Um funcionário de restaurante foi demitido por vender canetas emagrecedoras no local de trabalho. A demissão por justa causa pode ser aplicada quando o empregado age com desídia ou pratica ato de improbidade, conforme a CLT. O caso serve de alerta para os limites do comportamento no ambiente profissional.
Um funcionário de um restaurante foi demitido após ser flagrado vendendo canetas emagrecedoras para clientes e colegas durante o expediente. A prática, considerada desvio de função e quebra de confiança, levou o empregador a aplicar a justa causa, prevista no artigo 482 da CLT. O caso ganhou repercussão local e levanta questões sobre os limites da atividade profissional e o poder diretivo do empregador.
De acordo com a legislação trabalhista, a justa causa pode ser aplicada em situações como ato de improbidade ou desídia no desempenho das funções. Vender produtos não autorizados durante o expediente pode ser enquadrado como ato de improbidade, pois o empregado utiliza o tempo e o ambiente de trabalho para benefício próprio, prejudicando a empresa. A decisão de demitir por justa causa deve ser proporcional e imediata, sob pena de perdão tácito.

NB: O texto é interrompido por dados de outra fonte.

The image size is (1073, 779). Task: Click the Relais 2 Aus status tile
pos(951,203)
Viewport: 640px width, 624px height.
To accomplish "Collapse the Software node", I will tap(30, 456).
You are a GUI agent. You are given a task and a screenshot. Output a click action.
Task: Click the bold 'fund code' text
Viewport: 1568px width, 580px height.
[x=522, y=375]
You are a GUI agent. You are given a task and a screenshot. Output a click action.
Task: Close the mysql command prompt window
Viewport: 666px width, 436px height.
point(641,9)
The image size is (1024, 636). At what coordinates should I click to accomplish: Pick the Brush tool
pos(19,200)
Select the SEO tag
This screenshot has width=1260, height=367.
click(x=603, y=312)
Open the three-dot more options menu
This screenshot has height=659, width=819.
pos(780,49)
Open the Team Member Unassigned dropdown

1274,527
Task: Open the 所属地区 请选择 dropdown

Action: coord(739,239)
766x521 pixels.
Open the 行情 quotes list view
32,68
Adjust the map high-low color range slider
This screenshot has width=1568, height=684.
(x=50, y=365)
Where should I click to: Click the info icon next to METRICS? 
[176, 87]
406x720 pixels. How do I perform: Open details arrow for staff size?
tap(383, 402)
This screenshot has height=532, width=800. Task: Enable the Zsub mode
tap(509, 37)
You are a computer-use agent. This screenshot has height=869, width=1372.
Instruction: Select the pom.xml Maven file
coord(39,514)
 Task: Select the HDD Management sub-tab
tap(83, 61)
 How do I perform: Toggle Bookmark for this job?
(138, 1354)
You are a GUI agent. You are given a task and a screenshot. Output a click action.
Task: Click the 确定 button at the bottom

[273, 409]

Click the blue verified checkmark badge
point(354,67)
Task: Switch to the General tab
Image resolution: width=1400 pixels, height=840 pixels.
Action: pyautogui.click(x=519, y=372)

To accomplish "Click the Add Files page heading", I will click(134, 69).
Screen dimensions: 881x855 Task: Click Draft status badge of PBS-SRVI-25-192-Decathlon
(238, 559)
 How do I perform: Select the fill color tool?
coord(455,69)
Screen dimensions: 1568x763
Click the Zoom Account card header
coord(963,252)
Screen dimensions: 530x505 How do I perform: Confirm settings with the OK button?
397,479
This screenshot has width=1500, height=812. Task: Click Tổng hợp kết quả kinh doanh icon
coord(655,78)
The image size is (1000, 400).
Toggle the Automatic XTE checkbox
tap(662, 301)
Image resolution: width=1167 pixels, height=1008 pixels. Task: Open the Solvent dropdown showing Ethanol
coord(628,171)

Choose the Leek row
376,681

Para o cidadão comum, o caso serve de alerta: atividades paralelas no ambiente de trabalho, mesmo que pareçam inofensivas, podem resultar em demissão por justa causa, com perda de direitos como aviso prévio e multa do FGTS. É essencial conhecer as regras da empresa e evitar qualquer conduta que possa ser interpretada como desleal ou prejudicial ao empregador.